_WHAT THIS TASK INVOLVES_: How many lines below contain the string "computer"? Reply with the figure and no further words.

Collected data entries:
——————————

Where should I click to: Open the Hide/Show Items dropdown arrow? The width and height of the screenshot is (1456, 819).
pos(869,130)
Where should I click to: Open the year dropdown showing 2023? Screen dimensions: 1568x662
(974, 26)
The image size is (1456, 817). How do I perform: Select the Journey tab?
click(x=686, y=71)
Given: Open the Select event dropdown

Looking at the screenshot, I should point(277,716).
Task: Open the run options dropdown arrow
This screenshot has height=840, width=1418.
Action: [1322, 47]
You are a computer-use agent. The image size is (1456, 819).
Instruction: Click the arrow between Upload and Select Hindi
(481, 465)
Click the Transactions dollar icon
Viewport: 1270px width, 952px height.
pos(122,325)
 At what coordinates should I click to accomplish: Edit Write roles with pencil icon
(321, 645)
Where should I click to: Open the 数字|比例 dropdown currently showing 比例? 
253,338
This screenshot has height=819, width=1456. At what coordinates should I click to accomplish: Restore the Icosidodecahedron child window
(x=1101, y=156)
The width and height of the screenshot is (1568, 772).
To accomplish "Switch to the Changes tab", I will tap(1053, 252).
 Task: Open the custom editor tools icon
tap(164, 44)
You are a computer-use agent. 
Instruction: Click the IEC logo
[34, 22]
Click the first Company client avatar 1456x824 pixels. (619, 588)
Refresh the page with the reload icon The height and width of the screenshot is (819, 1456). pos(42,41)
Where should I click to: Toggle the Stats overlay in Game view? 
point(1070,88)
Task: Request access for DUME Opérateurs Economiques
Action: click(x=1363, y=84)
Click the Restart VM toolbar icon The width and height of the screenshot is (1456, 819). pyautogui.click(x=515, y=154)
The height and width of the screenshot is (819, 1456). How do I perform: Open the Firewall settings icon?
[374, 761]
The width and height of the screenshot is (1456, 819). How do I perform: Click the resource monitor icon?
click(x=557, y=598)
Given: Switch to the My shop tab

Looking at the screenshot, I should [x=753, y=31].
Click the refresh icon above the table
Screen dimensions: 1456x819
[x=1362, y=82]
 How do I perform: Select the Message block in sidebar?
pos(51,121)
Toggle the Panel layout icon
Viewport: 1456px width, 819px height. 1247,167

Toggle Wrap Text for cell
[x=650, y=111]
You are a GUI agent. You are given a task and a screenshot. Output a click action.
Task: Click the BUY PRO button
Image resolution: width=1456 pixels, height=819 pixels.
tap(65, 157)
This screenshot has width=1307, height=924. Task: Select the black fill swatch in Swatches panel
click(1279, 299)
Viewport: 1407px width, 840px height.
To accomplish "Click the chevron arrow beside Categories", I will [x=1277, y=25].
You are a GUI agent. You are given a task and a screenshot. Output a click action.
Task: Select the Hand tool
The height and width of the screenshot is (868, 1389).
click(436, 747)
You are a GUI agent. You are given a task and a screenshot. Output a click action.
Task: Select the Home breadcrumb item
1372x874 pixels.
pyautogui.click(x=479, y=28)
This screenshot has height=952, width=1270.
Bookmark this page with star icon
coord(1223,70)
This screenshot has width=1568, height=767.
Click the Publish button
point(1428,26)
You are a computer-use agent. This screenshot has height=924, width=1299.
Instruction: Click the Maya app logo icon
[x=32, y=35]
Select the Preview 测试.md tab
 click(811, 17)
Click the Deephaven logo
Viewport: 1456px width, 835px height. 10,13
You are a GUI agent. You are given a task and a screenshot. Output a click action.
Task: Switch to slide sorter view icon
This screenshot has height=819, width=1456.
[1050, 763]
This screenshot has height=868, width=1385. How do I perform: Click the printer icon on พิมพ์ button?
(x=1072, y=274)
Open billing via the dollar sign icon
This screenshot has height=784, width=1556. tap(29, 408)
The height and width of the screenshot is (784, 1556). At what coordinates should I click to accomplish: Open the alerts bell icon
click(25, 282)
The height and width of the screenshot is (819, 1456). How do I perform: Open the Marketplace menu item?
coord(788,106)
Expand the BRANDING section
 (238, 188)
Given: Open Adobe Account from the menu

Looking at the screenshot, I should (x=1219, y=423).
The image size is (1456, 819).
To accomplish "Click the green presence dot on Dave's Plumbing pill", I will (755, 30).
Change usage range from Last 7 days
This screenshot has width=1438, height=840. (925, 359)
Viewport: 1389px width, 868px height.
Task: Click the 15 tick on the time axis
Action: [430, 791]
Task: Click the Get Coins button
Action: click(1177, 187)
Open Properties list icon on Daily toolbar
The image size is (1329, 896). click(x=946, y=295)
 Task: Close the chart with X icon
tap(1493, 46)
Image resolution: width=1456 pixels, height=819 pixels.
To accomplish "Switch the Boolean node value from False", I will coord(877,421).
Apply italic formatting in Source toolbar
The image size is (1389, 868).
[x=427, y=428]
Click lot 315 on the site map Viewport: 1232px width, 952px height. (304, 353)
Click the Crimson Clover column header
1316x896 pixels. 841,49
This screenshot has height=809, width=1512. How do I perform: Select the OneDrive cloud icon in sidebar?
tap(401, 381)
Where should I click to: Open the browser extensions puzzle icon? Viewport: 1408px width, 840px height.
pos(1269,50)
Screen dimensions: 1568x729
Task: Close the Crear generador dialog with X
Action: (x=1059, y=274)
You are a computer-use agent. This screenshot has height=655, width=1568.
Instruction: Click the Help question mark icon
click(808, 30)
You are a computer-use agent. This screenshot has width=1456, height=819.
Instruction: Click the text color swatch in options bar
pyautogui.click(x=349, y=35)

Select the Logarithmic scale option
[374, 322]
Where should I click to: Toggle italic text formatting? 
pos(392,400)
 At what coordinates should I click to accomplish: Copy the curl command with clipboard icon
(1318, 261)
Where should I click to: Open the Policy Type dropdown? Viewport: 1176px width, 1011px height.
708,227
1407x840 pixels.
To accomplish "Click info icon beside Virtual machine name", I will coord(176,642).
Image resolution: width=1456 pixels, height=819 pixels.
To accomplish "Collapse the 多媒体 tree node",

——————————

_REPLY TO THE TASK_: 5